The project included housing, business and industrial sites, warehouses, and a port of entry. As I looked from the construction plans to the nearby border—nothing but a barbed-wire fence shimmering in searing heat—I was stunned.
The site would make an ideal setting for a drug-running thriller!
Rather than buckle down and write that novel, however, I accepted a Fulbright scholarship to teach journalism in Eastern Europe. So began more than 10 years of work and travel in some of the most far-flung and remote regions of the world, and my efforts to complete a string of books about largely unknown tragedies in those places.
(Right) Author Peter Eichstaedt
Following a year spent in Uganda, for instance, I wrote First Kill Your Family (Lawrence Hill, 2009), detailing the horrors of cult militia leader Joseph Kony and his army of child soldiers. In Somalia, I researched and wrote Pirate State(Lawrence Hill, 2001), about the chaos and terror caused by modern-day pirates. I went deep into the Democratic Republic of the Congo to research the illegal mining of minerals essential to the computer-chip industry, which led me to compose Consuming the Congo (Lawrence Hill, 2011). And after putting in a year in Afghanistan in 2004, I returned there in 2012 to research and put together a book about the people there, and how nearly three decades of war had shaped the realities of their lives. My labors resulted in Above the Din of War (Lawrence Hill, 2013).
Finally, having put in a full decade overseas, I returned to the United States and to familiar territory … just as drug running and related violence on the U.S.-Mexico border peaked. Months of travel and research culminated in The Dangerous Divide (Chicago Review Press).
During my time spent on the U.S.-Mexico border, I found myself still haunted by the fictional story I had conceived before heading off to Europe. Now, though, I had more material to use in my plot, thanks to the research I’d done for my non-fiction books. And I had confidence enough to write what would become Borderland.
But as I sat down to do the work, I found myself staring at the blank screen of my laptop.

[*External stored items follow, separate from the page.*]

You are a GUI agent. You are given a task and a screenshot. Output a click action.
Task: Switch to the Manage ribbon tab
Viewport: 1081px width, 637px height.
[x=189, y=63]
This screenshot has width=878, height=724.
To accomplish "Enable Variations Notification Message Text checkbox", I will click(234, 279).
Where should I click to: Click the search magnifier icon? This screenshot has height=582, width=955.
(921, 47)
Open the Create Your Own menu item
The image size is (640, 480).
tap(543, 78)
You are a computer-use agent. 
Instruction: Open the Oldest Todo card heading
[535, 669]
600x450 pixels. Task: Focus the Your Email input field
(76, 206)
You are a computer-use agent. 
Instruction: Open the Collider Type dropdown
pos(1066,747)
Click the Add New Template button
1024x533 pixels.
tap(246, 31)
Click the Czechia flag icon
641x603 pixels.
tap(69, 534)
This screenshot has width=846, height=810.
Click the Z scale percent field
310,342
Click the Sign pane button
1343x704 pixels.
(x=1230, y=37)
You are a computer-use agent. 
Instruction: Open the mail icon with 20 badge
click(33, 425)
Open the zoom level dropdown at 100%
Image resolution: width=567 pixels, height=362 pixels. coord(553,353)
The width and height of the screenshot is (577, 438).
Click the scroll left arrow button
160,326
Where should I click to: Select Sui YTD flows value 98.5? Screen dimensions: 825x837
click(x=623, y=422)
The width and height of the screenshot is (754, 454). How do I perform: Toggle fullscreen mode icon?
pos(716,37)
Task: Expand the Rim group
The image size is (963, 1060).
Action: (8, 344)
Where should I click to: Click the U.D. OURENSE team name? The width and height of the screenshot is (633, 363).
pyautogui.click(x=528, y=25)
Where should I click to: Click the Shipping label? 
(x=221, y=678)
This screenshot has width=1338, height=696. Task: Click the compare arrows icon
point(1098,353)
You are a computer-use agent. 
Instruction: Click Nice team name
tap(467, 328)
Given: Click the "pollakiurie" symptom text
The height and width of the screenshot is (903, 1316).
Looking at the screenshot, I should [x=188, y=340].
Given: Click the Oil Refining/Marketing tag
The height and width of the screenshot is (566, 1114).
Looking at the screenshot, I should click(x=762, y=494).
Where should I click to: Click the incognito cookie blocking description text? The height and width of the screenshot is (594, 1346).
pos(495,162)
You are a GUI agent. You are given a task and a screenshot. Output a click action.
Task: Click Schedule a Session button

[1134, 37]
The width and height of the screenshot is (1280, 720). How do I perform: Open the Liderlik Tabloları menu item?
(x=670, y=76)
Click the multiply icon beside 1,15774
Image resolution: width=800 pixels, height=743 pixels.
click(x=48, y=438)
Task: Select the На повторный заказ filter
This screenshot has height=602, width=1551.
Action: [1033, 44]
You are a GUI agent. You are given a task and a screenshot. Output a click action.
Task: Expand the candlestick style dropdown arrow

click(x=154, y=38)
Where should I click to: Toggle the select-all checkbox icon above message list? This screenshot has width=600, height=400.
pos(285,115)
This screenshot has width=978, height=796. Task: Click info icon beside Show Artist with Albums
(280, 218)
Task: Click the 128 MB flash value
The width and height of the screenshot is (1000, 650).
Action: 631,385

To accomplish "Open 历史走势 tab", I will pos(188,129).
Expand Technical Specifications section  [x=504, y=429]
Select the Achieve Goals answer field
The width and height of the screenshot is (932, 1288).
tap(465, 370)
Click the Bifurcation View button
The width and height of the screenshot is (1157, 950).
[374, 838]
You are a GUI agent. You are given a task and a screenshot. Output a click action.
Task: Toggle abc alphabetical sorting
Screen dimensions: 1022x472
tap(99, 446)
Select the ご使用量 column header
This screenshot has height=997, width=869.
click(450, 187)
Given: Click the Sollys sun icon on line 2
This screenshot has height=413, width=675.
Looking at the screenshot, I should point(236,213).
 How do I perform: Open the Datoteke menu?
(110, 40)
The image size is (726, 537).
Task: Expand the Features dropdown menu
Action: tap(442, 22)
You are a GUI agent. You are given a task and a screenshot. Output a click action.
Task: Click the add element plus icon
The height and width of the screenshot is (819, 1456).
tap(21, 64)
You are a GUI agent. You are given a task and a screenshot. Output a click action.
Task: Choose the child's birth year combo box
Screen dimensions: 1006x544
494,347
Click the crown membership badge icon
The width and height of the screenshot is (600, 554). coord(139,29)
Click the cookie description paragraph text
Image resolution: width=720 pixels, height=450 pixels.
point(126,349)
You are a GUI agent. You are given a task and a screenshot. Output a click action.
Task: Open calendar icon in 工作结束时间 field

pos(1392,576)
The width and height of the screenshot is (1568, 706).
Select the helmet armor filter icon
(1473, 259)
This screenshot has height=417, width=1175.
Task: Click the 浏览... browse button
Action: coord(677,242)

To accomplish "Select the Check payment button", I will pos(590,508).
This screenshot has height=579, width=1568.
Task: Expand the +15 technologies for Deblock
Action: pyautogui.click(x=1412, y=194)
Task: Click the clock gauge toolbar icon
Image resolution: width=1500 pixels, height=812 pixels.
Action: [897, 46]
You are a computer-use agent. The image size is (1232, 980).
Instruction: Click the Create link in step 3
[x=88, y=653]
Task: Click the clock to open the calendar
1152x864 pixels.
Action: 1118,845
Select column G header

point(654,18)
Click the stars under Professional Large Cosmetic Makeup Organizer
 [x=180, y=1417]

I needed a main character, so I drew on what I knew best: journalism. My protagonist became Kyle Dawson, a world-wise war correspondent who’d never lost his small-town roots on America’s southern border.
The borderland developer became Dawson’s estranged father. What would Dawson investigate? A murder, of course, and that became the killing of his father. It gave Dawson conflicting emotions and motivations, personal and professional.
Dawson needed local ties. Those could be most interesting if he was of mixed ethnicity, Anglo/Hispanic, and bilingual so he could move back and forth across the border, from one world into another. So while Dawson’s father was the dead gringo developer, his mother would be Mexican and living in Juarez—long separated and divorced from his late father. To layer her character, I made the mother part Indian, from the central highlands of Mexico.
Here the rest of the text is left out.